In the weeks before the start of the Iraq war, a literary controversy
engulfed the White House. First lady Laura Bush wanted to host a poetry
symposium on Feb. 12, 2003, but one of the invited guests, Sam Hamill,
blanched at the invitation, saying it was hypocritical of the Bush
administration to honor Walt Whitman and Langston Hughes at the same time it
was planning to unleash firepower in the Persian Gulf. Within days, Hamill
had elicited thousands of poems against the war, the symposium was canceled
-- and a new anti-war movement had begun.
Hamill is still upset at the Bush administration, as evidenced by "Voices
in Wartime," an important new documentary that looks at the ways in which
poetry helps people come to terms with conflict. Soldiers write poetry on
the battlefield.
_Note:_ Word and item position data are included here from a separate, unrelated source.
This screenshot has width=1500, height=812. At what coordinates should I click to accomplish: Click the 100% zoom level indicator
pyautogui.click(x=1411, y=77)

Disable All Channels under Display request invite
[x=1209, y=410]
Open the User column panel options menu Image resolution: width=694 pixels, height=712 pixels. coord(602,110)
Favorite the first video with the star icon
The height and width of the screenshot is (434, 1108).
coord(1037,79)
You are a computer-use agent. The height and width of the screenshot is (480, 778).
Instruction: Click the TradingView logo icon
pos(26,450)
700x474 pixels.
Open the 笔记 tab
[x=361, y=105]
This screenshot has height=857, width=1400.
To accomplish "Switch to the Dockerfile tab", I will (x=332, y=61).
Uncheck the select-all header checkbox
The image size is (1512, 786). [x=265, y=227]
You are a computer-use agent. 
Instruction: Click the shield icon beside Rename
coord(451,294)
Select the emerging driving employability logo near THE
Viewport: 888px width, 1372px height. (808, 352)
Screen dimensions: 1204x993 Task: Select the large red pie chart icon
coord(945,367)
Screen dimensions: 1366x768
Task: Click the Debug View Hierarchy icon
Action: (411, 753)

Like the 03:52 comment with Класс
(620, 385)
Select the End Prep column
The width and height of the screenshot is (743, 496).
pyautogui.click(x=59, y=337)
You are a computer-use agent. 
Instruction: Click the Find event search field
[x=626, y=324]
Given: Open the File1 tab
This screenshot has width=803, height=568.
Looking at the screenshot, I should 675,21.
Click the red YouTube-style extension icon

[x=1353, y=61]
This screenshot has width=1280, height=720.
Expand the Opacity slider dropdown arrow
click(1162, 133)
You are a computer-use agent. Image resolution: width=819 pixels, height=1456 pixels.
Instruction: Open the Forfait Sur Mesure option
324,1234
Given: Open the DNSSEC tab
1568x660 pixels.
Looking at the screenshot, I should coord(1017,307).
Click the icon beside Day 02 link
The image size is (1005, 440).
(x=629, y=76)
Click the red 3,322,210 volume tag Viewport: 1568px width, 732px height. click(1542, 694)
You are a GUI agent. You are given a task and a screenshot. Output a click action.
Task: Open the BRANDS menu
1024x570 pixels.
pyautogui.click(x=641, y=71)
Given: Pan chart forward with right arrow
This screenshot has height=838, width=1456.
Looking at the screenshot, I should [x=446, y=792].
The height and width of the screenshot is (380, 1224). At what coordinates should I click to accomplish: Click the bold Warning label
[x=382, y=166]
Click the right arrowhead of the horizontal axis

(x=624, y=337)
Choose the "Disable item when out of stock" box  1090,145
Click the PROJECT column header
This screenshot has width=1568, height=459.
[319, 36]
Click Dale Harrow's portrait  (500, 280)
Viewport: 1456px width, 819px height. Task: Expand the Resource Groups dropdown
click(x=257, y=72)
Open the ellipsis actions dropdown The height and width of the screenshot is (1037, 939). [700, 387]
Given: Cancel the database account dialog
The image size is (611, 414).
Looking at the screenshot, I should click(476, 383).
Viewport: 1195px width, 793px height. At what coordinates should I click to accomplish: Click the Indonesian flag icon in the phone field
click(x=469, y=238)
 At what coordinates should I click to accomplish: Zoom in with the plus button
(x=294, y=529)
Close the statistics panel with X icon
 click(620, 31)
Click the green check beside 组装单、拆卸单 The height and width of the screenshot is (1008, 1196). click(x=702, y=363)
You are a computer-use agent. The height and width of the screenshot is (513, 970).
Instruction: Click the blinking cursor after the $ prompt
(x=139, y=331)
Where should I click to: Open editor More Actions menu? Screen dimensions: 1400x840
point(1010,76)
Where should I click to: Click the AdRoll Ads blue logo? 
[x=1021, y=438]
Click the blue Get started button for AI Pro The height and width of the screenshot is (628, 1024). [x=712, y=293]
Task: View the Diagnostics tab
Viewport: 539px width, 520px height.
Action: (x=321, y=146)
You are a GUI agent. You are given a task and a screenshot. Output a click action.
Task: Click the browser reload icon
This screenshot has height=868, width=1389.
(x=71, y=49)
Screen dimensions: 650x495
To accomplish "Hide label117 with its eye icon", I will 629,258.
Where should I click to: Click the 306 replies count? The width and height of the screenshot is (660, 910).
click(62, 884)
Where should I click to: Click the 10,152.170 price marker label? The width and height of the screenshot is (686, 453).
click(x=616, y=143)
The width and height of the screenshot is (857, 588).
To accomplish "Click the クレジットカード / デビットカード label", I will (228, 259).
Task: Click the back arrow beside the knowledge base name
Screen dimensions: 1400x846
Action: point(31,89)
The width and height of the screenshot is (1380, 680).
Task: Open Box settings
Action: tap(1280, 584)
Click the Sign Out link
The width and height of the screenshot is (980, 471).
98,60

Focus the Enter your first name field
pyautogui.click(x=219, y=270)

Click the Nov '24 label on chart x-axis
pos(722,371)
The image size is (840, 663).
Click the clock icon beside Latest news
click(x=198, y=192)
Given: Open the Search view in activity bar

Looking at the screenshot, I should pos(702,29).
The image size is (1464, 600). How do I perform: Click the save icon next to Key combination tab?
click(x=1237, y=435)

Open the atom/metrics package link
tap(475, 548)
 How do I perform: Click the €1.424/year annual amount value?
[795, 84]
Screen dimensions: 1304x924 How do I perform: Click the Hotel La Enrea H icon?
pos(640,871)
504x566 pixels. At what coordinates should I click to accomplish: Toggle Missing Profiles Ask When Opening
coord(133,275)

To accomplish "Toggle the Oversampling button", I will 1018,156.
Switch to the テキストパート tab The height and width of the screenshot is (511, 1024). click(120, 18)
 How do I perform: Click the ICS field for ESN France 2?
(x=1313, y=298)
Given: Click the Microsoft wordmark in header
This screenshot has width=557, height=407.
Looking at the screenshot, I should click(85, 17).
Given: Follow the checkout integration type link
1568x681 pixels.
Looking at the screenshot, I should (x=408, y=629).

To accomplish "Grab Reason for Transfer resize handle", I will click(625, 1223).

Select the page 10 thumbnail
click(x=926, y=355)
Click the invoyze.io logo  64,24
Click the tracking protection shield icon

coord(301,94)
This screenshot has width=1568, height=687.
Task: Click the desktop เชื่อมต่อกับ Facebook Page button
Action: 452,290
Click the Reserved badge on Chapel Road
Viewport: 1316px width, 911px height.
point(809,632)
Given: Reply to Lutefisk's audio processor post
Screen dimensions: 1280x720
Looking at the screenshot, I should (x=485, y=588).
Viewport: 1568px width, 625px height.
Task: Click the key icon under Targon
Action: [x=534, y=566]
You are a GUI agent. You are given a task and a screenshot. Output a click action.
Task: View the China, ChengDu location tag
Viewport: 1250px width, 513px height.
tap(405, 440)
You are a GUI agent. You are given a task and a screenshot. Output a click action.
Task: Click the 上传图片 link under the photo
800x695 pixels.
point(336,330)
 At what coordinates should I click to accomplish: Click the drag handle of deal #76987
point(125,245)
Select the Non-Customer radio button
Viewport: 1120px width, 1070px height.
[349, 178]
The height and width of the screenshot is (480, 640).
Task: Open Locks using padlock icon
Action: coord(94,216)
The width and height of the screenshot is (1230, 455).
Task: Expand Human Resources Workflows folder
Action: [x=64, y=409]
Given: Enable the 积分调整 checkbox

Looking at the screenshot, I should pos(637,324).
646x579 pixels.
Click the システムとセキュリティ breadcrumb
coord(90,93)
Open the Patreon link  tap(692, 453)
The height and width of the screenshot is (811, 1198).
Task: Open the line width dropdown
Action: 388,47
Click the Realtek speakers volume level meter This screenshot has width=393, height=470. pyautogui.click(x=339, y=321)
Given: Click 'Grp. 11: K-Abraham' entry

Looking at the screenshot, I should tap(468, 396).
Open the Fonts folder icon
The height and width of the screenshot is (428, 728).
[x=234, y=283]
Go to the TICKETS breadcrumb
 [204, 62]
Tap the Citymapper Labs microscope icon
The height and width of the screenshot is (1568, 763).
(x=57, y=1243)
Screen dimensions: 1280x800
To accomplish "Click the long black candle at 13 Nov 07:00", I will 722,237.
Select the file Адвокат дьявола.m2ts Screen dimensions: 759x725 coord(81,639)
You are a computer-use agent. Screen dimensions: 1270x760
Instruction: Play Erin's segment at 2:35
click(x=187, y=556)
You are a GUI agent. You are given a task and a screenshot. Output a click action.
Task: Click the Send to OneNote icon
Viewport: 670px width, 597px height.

Generals read poetry in their war rooms. Anti-war
protesters write poetry in their homes. And poets write (and read) their
poems wherever they can -- including in front of the White House, if that's
what it takes to make a difference.
For more than 3,000 years, people have relied on poetry to voice their
pain and anguish about war, according to "Voices in Wartime," which features
the words of Whitman (read by Garrison Keillor), Hughes, Lord Tennyson and
many lesser-known poets, including Alexandra Sanyal, a 9-year-old from
Boston who recites a work about snow: "So fluffy and soft ... I like to run
and jump into it ... Snow stops war and fights that lead to killing. So,
snow -- come today."
Filmmaker Rick King goes to Iraq to get two Iraqi poets on camera, one of
whom (Ali Habash) criticizes the U.S. occupation, saying that Americans are
just cowboys and that his country is actually worse off without Saddam
Hussein. Besides being a study on poetry in wartime, "Voices" is an astute
history of war, thanks to the commentary of New York Times reporter Chris
Hedges (author of "War Is a Force that Gives Us Meaning"), Nation writer
Jonathan Schell (author of "The Unconquerable World: Power, Nonviolence, and
the Will of the People") and others who point out that modern warfare claims
civilian casualties at an alarming rate compared with World War I. "The only
way to understand war," Hedges says, "is to understand war through the eyes
of the victims."
Along with words that trigger strong feelings, "Voices in Wartime" shows
us affecting images of soldiers and civilians.
It's a potent mix that underscores the filmmaker's belief that war should
be avoided if at all possible. Even the military figures interviewed in
"Voices in Wartime" support the conclusion that war is hell. King gets a lot
of voices into his documentary. The time goes quickly -- too quickly,
really. This is a film that provides a context and perspective that's too
often missing from the national conversation about armed conflict.
-- Advisory: This film has images of dead bodies.